A state judge in South Texas signed a temporary restraining order Monday that has given hope to the state’s struggling horse and dog racing industries.
With his order, state District Judge Leonel Alejandro halted an effort by conservatives in the Legislature to do away with a type of gambling called “historical racing.” The Texas Racing Commission was scheduled to vote Tuesday morning to repeal a rule to allow the relatively new form of betting.
But the commission was served with the signed order Tuesday morning, and, as a result, the commissioners didn’t consider the historical racing-related item on Tuesday’s agenda, commission spokesman Robert Elrod confirmed.
The commission went into executive session for a few minutes and adjourned six minutes before 11 a.m.
The court hearing on the temporary restraining order is set for Feb. 18 at the 107th District Court of Cameron County in Brownsville, the court clerk confirmed.
Alejandro, a visiting judge, won’t preside of the hearing.
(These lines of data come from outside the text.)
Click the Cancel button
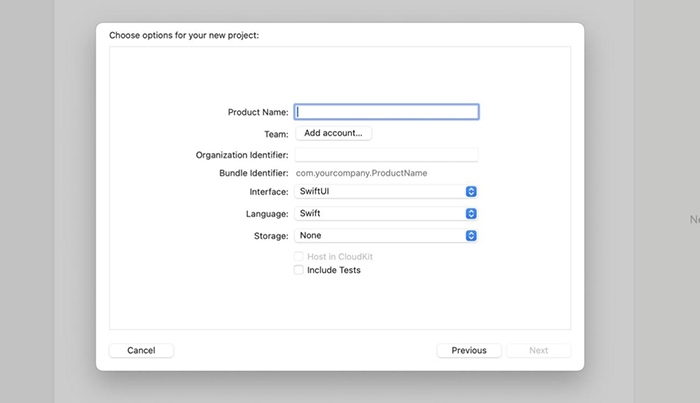 tap(141, 350)
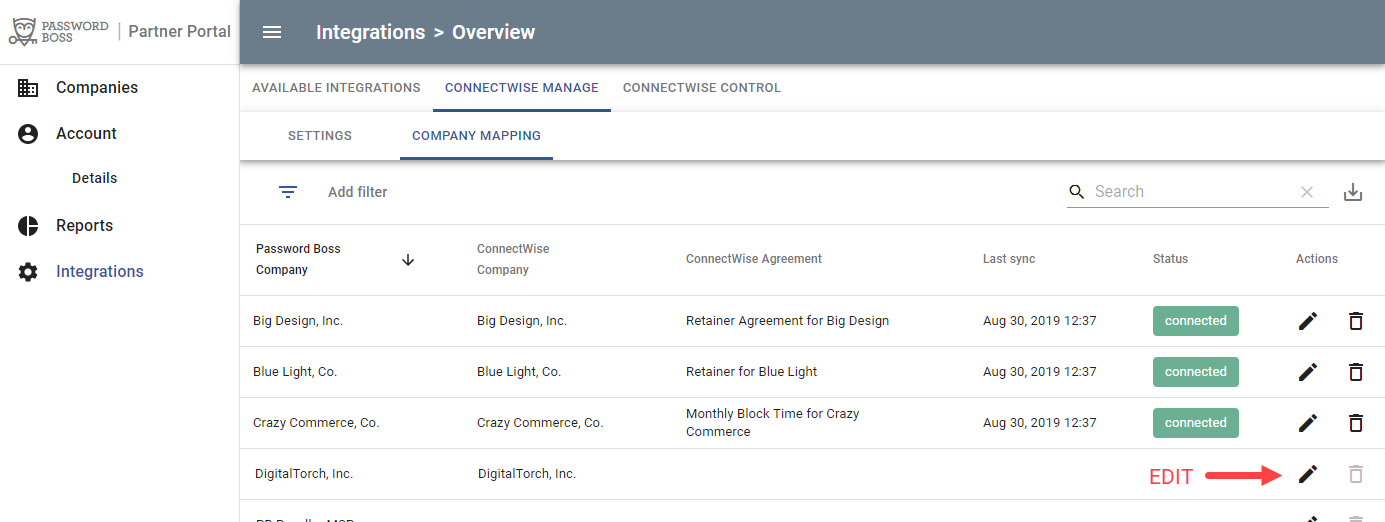Open the ConnectWise Control tab
Screen dimensions: 1385x522
click(702, 88)
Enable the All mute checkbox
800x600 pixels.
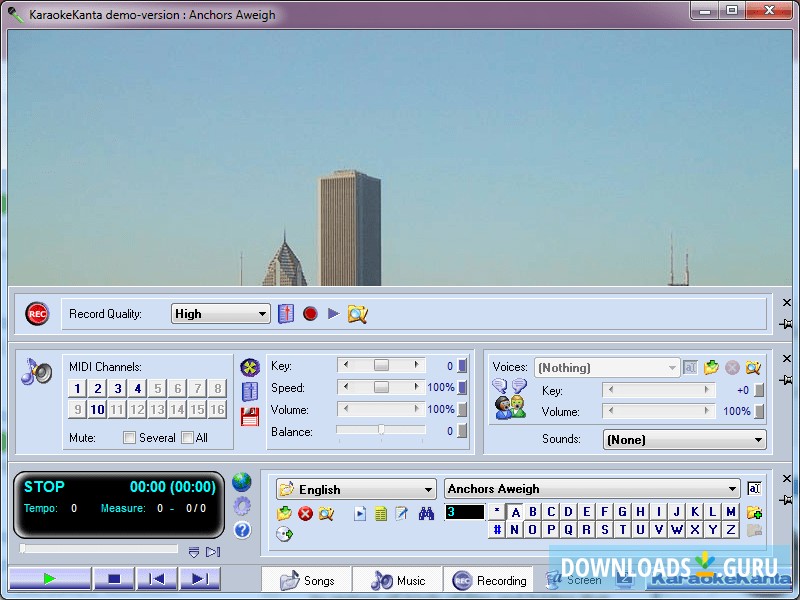(x=188, y=438)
Judge Benjamin Euresti Jr., the court’s regular judge, will hear arguments from the state and the Texas Greyhound Association, the group that filed for the temporary restraining order.
Cameron County is home to Valley Race Park in Harlingen.
The racing commission, with a recently sworn-in chairman and commissioner, was expected to flip its position on historical racing. The commission been at odds with Lt. Gov. Dan Patrick and state Sen. Jane Nelson, a Republican from Flower Mount and chairwoman of the Senate Finance Committee, who have called historical racing an illegal expansion of gambling. Ignoring threats from legislative leaders, the commission sided two times last year with racing industry officials who have equated historical racing to an extension of legal pari-mutuel betting.
Neither Patrick’s office nor Nelson’s office commented.
The controversial form of betting allows gamblers to wager money on already-run races that have been stripped of all identifying markers. The betting takes place electronically on terminals that look like slot machines. Track owners have maintained that historical racing, sometimes called instant racing, is crucial for their floundering industry, which they say hasn’t been able to compete with neighboring states that use other forms of legalized gambling to supplement purses at their tracks.